[TASK BRIEF]:
Answer these about the pleading-standard text, one line each:
(a) Which court decided Iqbal v. Hasty, and in what year?
(b) Which subdivision of Rule 8 does the Phillips quotation say "has it right"?
(c) What is the title of the unpublished manuscript cited at the end?

For a sample of the ongoing debate, see, e.g., Iqbal v. Hasty, 490 F.3d 143, 157-58 (2d Cir. 2007) (“After careful consideration of the Court's opinion and the conflicting signals from it that we have identified, we believe the Court is not requiring a universal standard of heightened fact pleading, but is instead requiring a flexible plausibility standard, which obliges a pleader to amplify a claim with some factual allegations in those contexts where such amplification is needed to render the claim plausible.”); Phillips v. County of Allegheny, --- F.3d ----, 2008 WL 305025, at *6-7 (3d Cir. 2008) (concluding that Twombly requirement of “plausibility” is related to Rule 8's requirement of a “showing”: “[A]ll of the foregoing discussion can be reduced to this proposition: Rule 8(a)(2) has it right. This rule requires not merely a short and plain statement, but instead mandates a statement ‘showing that the pleader is entitled to relief.’ That is to say, there must be some showing sufficient to justify moving the case beyond the pleadings to the next stage of litigation.” (citing Edward H. Cooper, Notice Pleading: The Agenda After Twombly, at 5 (January 2008) (unpublished manuscript)).

[DATA RECORDS]:

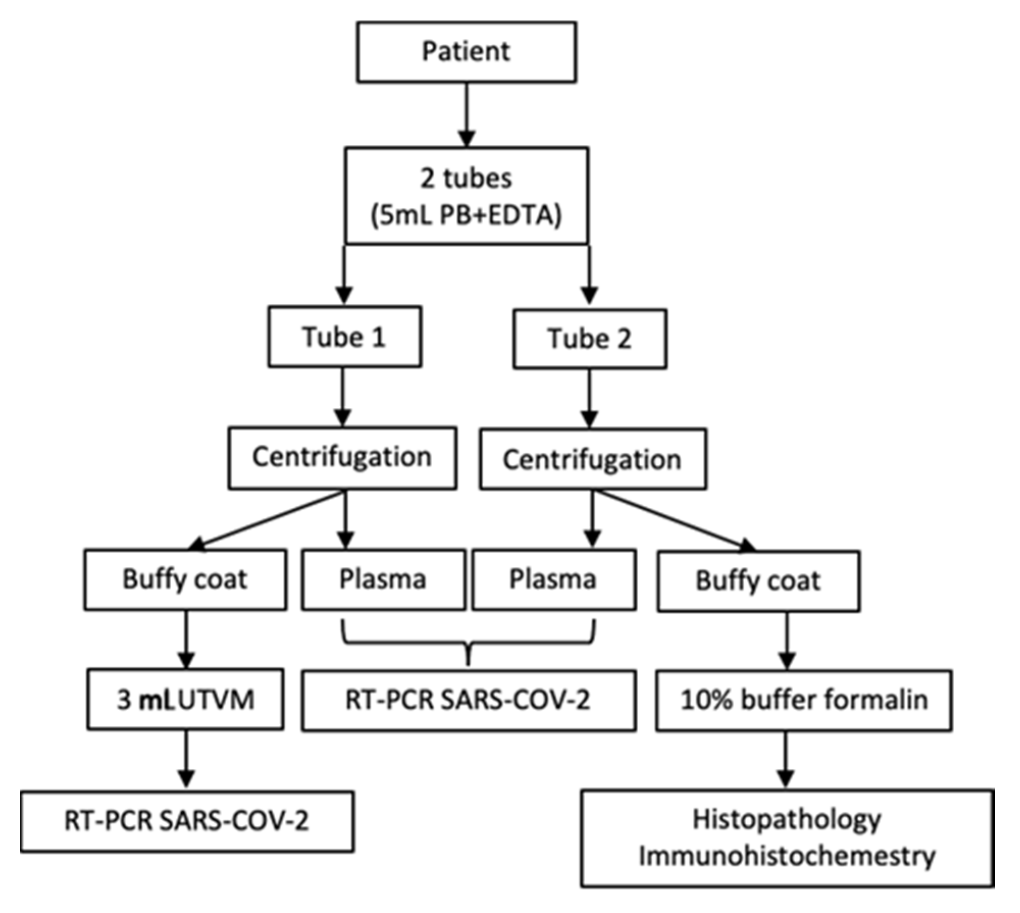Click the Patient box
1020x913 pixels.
click(x=466, y=51)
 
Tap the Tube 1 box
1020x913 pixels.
click(x=344, y=337)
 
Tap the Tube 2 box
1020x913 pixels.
click(x=589, y=339)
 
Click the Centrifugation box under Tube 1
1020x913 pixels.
click(x=342, y=458)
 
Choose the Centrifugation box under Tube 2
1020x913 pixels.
click(x=592, y=460)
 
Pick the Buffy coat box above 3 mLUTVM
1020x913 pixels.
click(x=185, y=580)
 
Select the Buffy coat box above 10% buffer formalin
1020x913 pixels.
click(x=758, y=581)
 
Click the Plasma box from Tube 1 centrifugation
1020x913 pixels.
click(x=383, y=580)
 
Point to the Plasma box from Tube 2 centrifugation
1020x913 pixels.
click(x=553, y=580)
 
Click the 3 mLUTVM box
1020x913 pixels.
click(x=185, y=699)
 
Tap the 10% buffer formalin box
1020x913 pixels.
click(x=803, y=700)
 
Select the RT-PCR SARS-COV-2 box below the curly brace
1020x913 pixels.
click(x=468, y=700)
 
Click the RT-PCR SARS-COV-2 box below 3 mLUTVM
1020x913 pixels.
click(x=187, y=821)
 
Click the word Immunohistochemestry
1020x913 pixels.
click(x=787, y=856)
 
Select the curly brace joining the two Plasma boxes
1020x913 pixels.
click(x=468, y=643)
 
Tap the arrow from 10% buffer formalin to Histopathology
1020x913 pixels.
click(x=786, y=760)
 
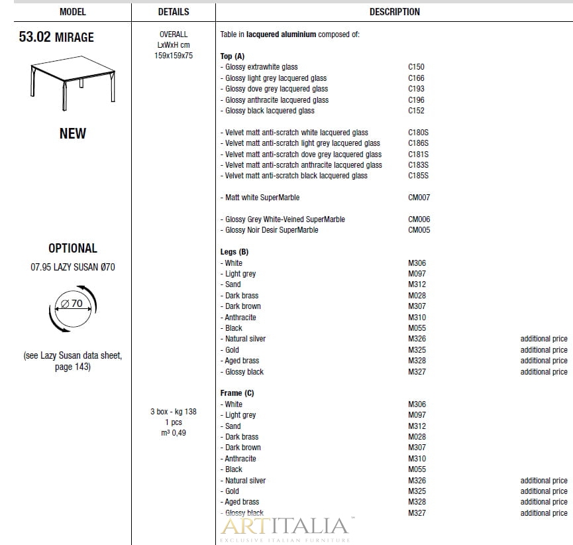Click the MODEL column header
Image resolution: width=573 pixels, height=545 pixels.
pyautogui.click(x=72, y=12)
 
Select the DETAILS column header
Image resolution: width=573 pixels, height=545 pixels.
pyautogui.click(x=174, y=12)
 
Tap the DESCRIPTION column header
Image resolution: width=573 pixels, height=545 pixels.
pyautogui.click(x=394, y=12)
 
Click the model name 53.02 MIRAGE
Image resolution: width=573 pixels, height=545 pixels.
pyautogui.click(x=56, y=37)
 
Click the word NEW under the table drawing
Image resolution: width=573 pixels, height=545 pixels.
pyautogui.click(x=72, y=133)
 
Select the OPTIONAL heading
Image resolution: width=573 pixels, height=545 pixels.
pyautogui.click(x=72, y=248)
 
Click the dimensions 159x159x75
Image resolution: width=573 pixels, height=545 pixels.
pyautogui.click(x=174, y=56)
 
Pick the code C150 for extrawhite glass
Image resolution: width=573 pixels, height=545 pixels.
pyautogui.click(x=416, y=67)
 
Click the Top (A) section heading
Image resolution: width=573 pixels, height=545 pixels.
pyautogui.click(x=233, y=56)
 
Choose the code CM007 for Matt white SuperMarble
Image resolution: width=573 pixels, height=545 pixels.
pyautogui.click(x=419, y=198)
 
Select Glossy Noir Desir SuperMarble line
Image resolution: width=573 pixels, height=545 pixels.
pyautogui.click(x=272, y=230)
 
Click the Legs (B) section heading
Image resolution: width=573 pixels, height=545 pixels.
pyautogui.click(x=234, y=252)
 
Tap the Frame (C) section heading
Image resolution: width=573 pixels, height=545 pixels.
pyautogui.click(x=237, y=393)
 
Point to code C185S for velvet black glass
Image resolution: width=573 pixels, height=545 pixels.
pyautogui.click(x=418, y=176)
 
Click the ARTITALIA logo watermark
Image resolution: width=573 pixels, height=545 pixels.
pyautogui.click(x=284, y=527)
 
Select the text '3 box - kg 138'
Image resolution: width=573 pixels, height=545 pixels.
pyautogui.click(x=174, y=412)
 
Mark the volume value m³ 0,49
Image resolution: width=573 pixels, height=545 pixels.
pyautogui.click(x=174, y=433)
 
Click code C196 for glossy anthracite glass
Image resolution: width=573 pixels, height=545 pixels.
pyautogui.click(x=416, y=100)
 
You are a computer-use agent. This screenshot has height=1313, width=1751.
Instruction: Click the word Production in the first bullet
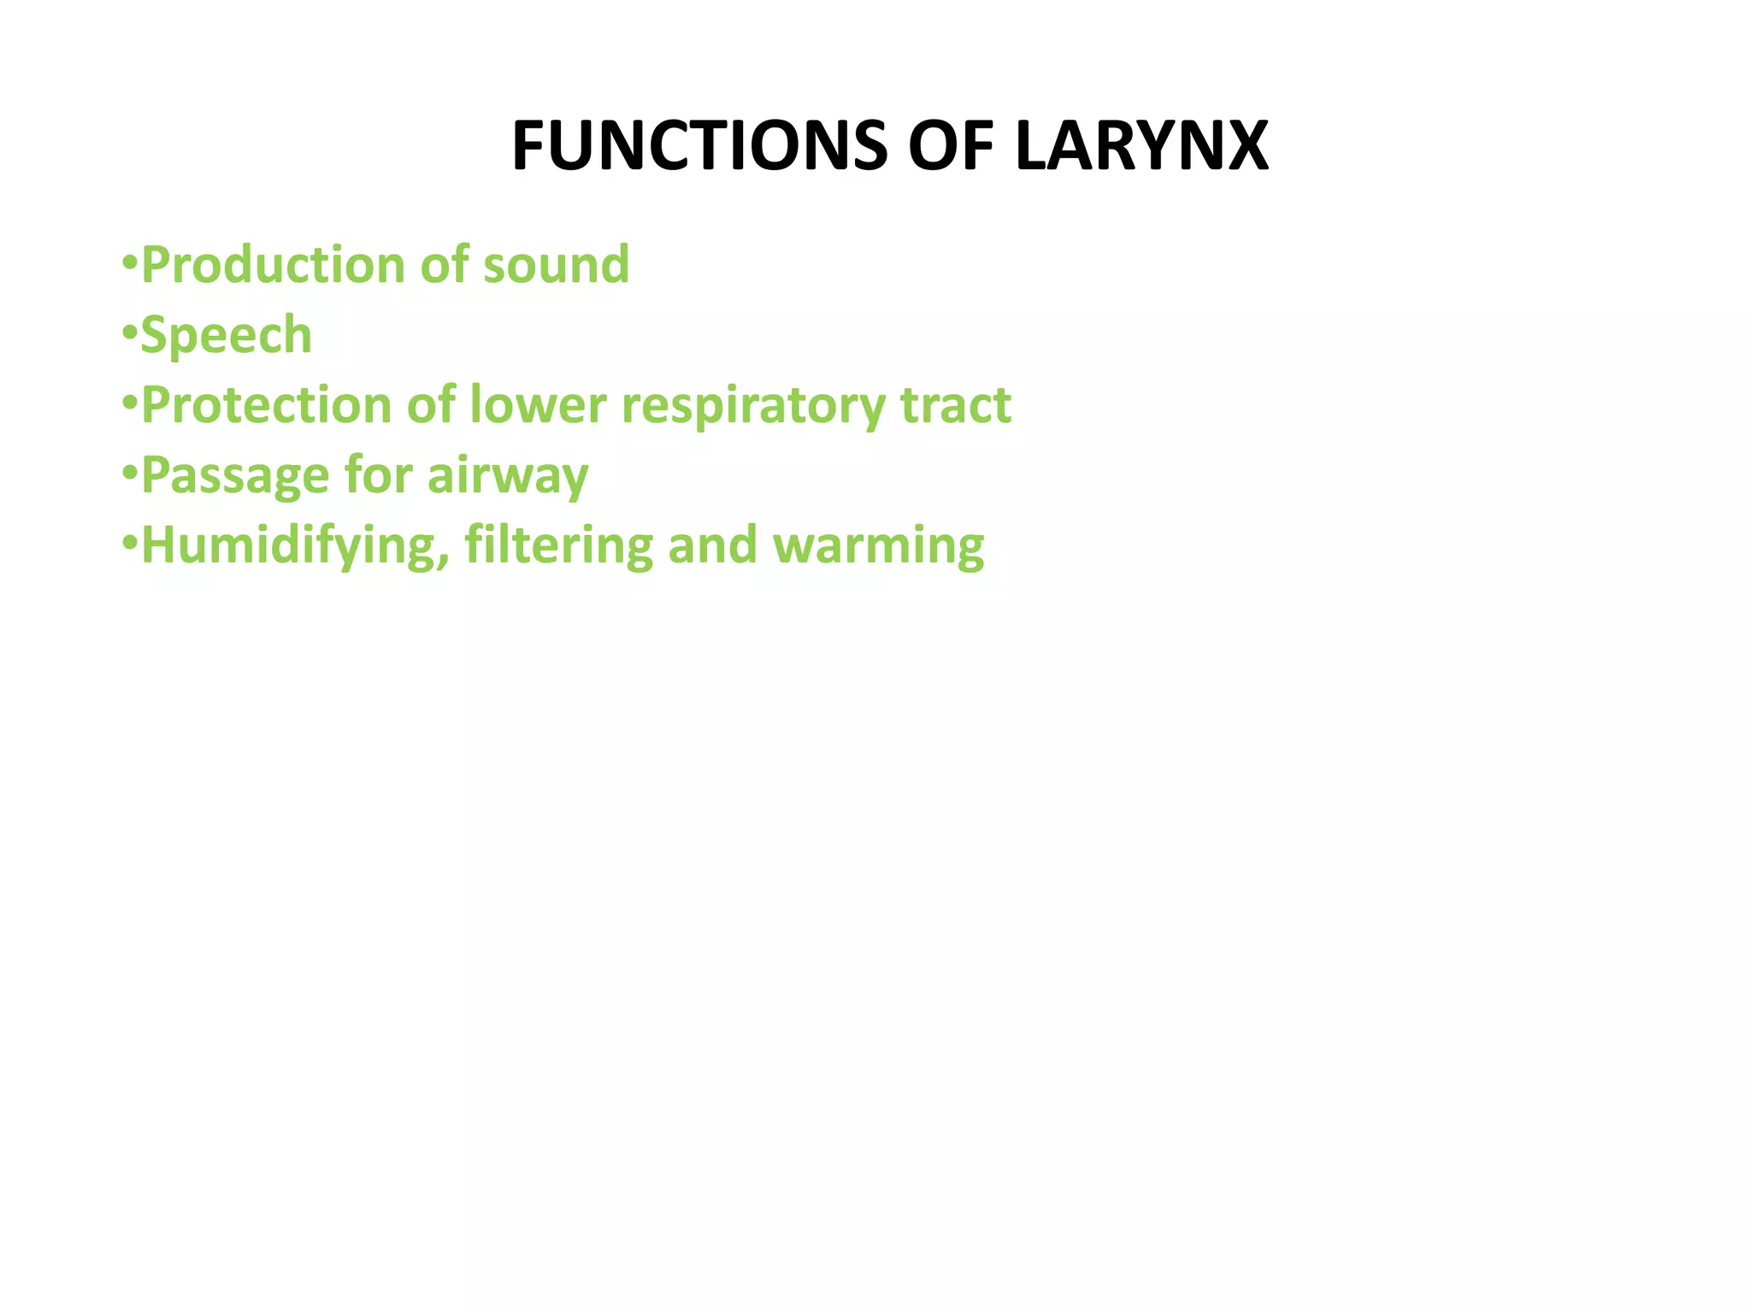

[EXERCISE OUTPUT]:
(a) The Second Circuit, in 2007.
(b) Rule 8(a)(2).
(c) Notice Pleading: The Agenda After Twombly.